Perpetual, huge smile
The cats of Cheshire England could potentially have a genetic adaptation in their jaws for hypnotizing their prey, in which case the large set of teeth makes sense, and we probably have long ago stopped making sense to those around us. Another possibility, however, is the fact that the Cheshire Cat has to have a way to observe the world around him, while still perhaps remaining cloaked. That means that he must have a way of selectively letting light pass through an aperture in his metamaterial cloak.
To maximize his field of view from a small aperture, a fisheye lens could be the cat’s best bet (although he might be sorely disappointed it tastes nothing like the real organism). You might already be familiar with some of the distortion effects a fisheye lens has on an object. Now if I were to apply this effect on our cat, and suggest that perhaps the lens is a trifle wider than it is tall to account for the cat’s binocular vision, we get the following result:
Fur Colour
Apparently a cat’s fur can change colour based on temperature, sun, nutrition, and age. It is hard to imagine how such a vivid colour could be created through these factors alone, and let us assume that the Cheshire Cat’s owner is not drinking the Kool-Aid, or rather, not pouring it on his poor pussycat.
Another explanation, more in line with the above arguments, is that the metamaterial cloak the Cheshire Cat uses is imperfect, and less effective for shorter wavelengths (i.e. blue and purple!).
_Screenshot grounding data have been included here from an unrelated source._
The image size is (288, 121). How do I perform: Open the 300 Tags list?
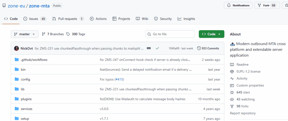point(76,34)
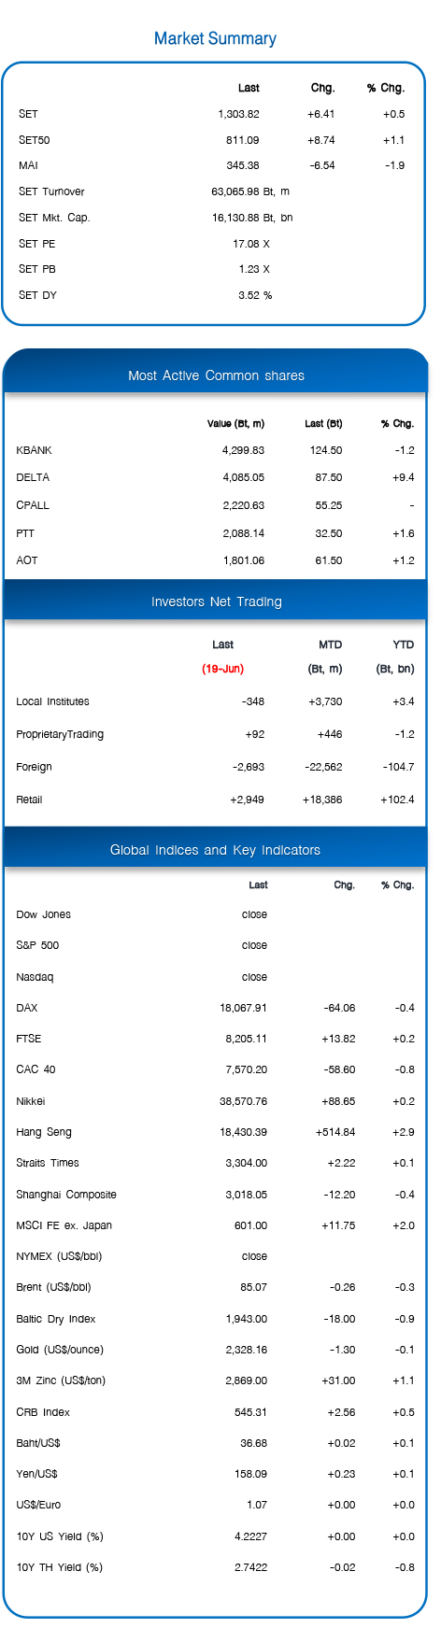
Task: Click the Hang Seng index row
Action: [215, 1132]
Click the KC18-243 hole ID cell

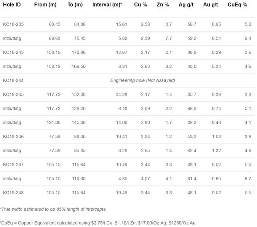pos(13,52)
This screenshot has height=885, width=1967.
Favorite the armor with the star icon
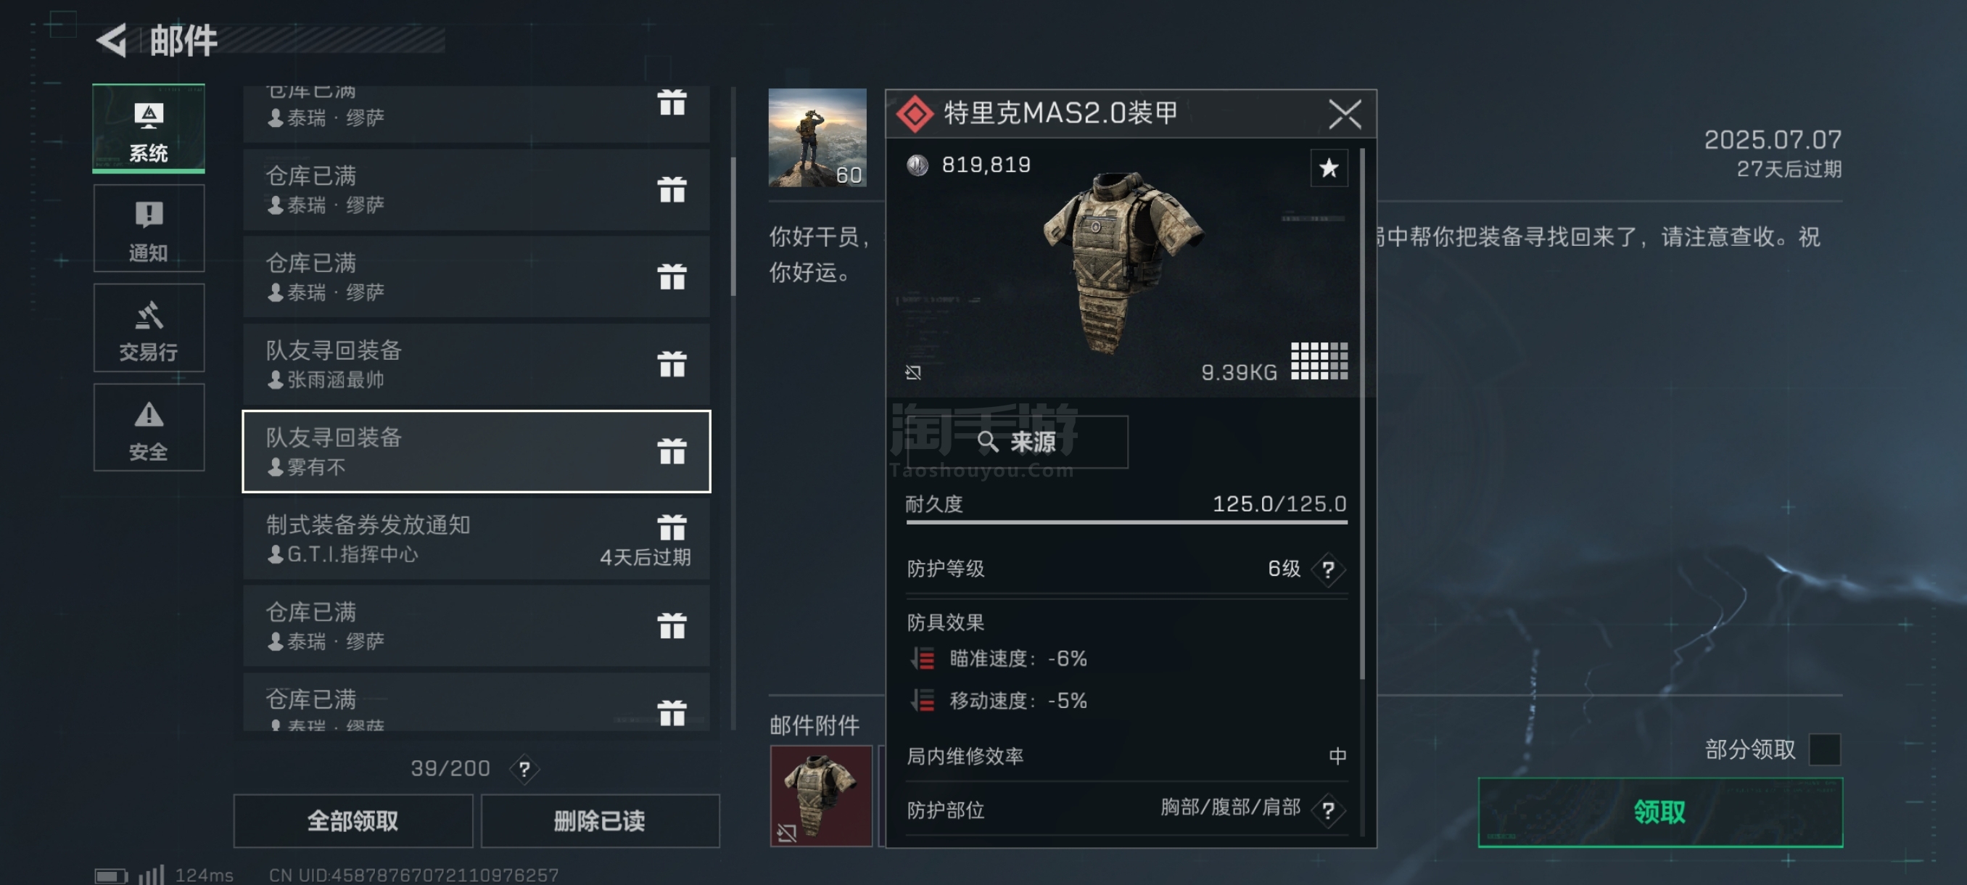pos(1329,168)
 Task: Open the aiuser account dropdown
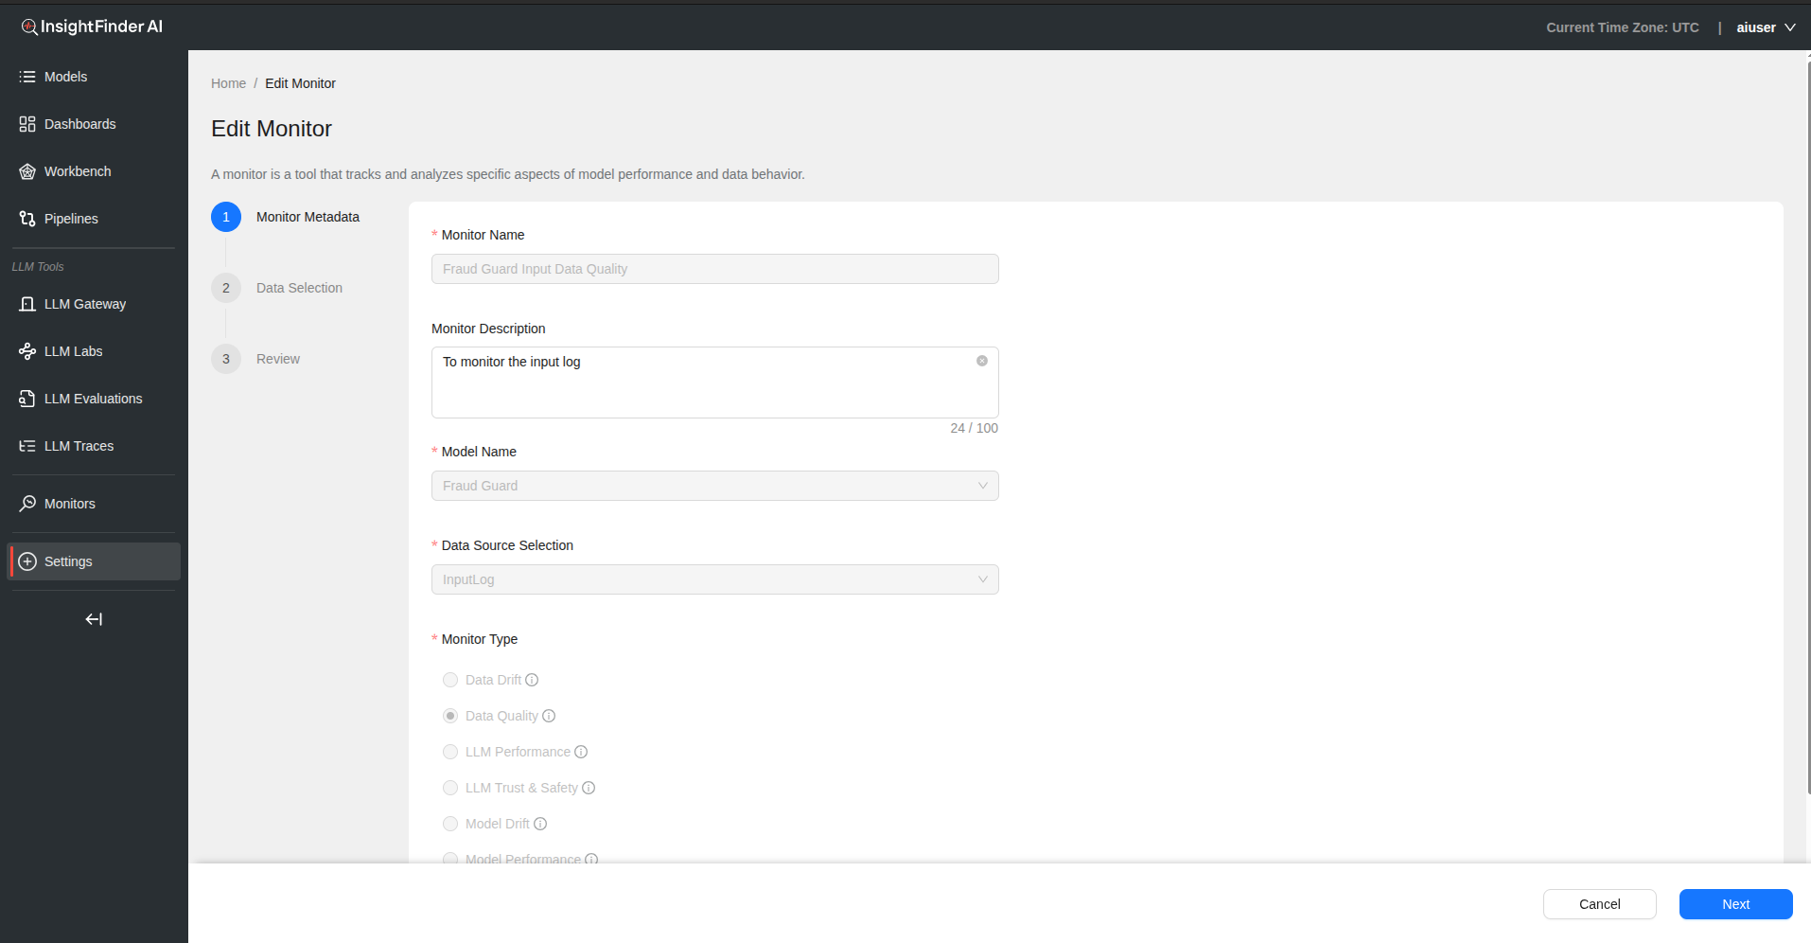1765,27
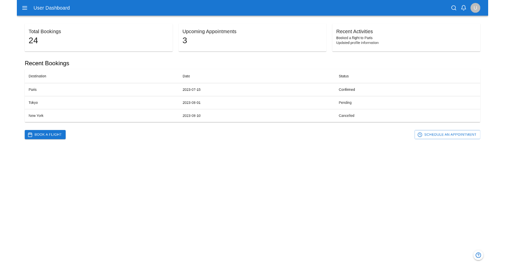Click the Schedule an Appointment button

[x=447, y=135]
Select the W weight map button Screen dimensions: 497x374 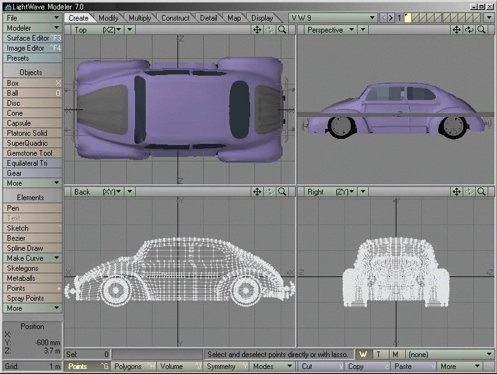click(x=363, y=355)
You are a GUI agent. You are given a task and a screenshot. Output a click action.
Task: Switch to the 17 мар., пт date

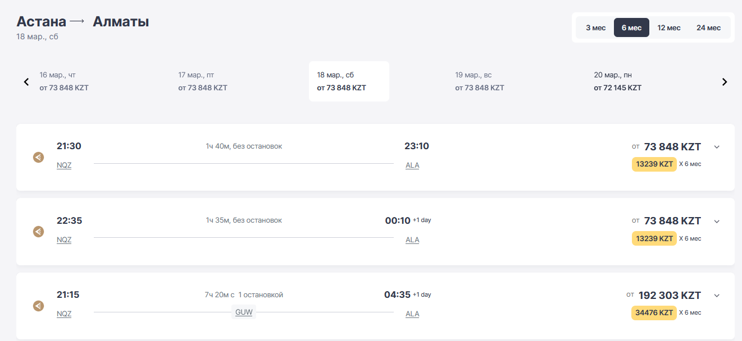(x=203, y=81)
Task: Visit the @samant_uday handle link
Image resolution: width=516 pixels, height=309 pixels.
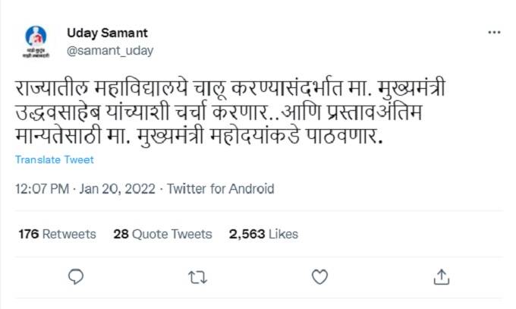Action: pyautogui.click(x=110, y=51)
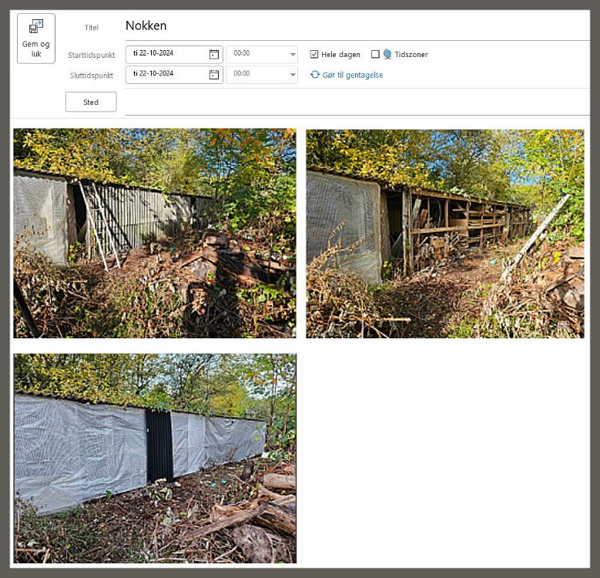Click the globe icon beside Tidszoner
Screen dimensions: 600x578
(x=387, y=55)
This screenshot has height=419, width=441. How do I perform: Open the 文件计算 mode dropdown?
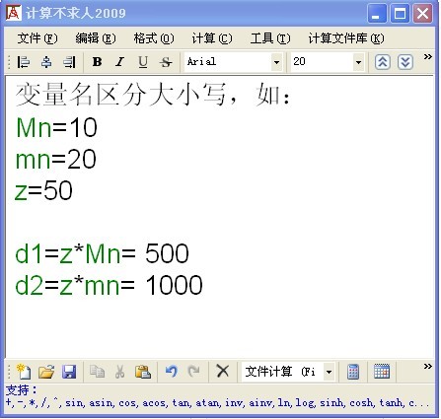(329, 372)
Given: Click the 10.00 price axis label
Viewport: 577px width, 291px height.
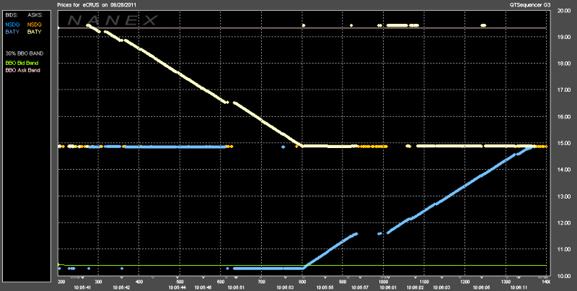Looking at the screenshot, I should (x=563, y=277).
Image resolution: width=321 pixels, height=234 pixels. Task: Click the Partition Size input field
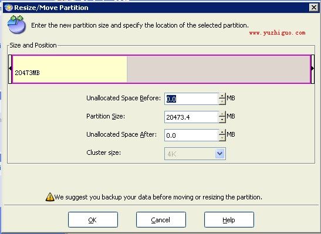[192, 117]
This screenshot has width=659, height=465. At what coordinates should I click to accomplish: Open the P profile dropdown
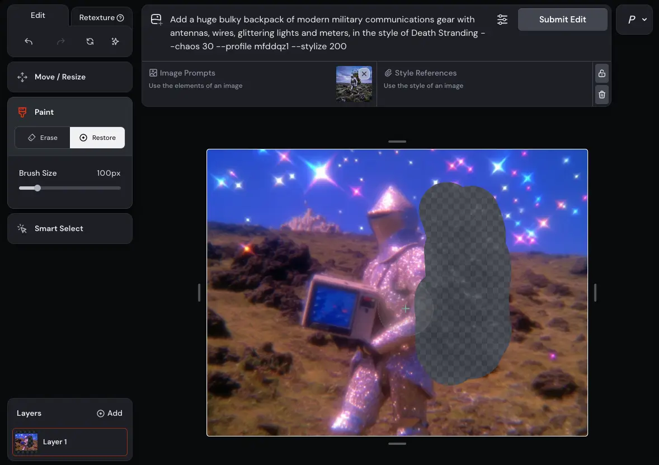click(634, 20)
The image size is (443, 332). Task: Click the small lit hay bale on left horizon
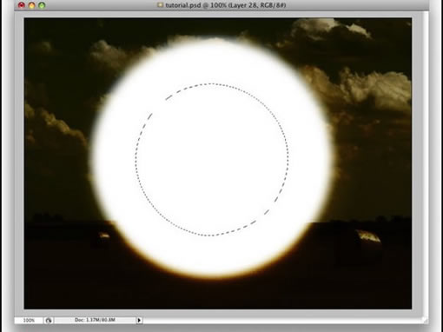(103, 236)
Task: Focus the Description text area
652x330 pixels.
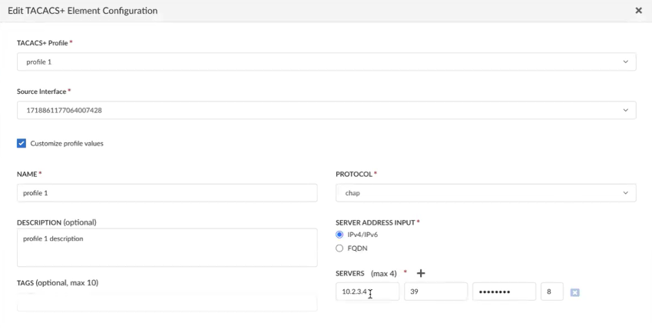Action: (x=167, y=248)
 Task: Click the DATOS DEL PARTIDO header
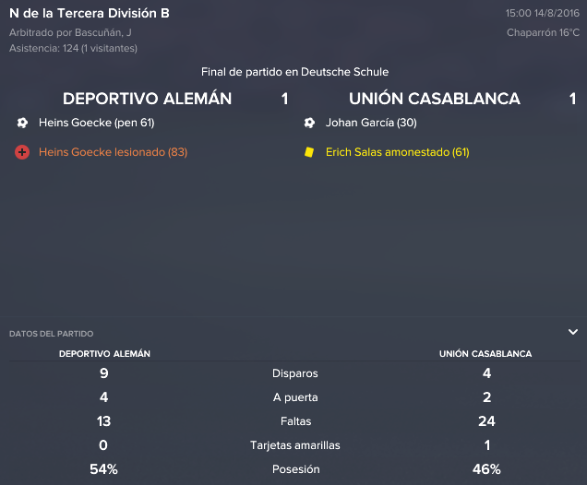tap(52, 334)
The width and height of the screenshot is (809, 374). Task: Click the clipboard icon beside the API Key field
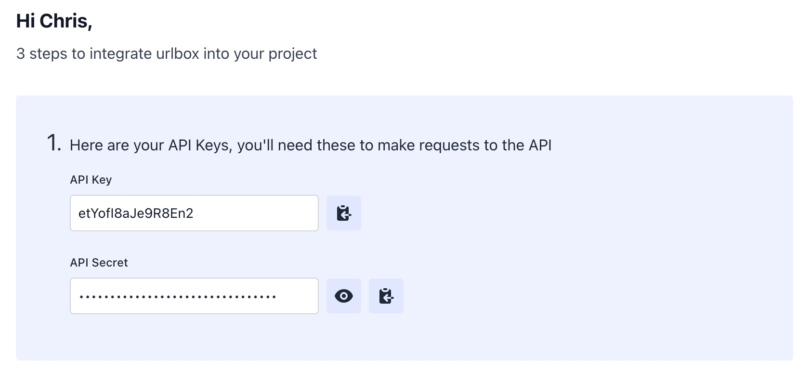click(344, 213)
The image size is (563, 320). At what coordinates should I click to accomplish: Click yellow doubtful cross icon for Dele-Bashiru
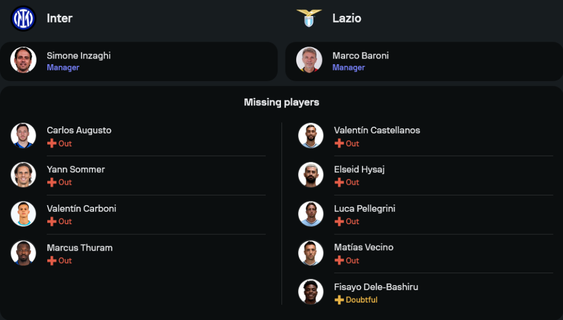339,300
All the colours of the rainbow go gliding on by, except the famously bright hues shown above.
It’s clear the Cheshire Cat has achieved complete invisibility, even if he selectively chooses to leave his fisheye lens aperture open to interact with the world. Therefore, a further explanation is that he has a secondary device which he switches on or off, working primarily on his signature blues and purples. The primary metamaterial cloak he keeps on all the time, rendering him mostly invisible if only us pesky humans couldn’t see purple.
The Verdict
The Cheshire Cat could be a normal cat, with the following devices:
1. A cat-speech interpreter that reflects the limits of cat language mimicry.
2. A primary metamaterial invisibility cloak that doesn’t work so well on shorter wavelengths (blues and purples).
3. A secondary, switch-activated cloak that renders him completely invisible; and
4. An apertured fisheye lens near his mouth that distorts his teeth in such a way as to make his grin appear larger than it really is.
In short, the Cheshire Cat is real, and he’s out there. Right now.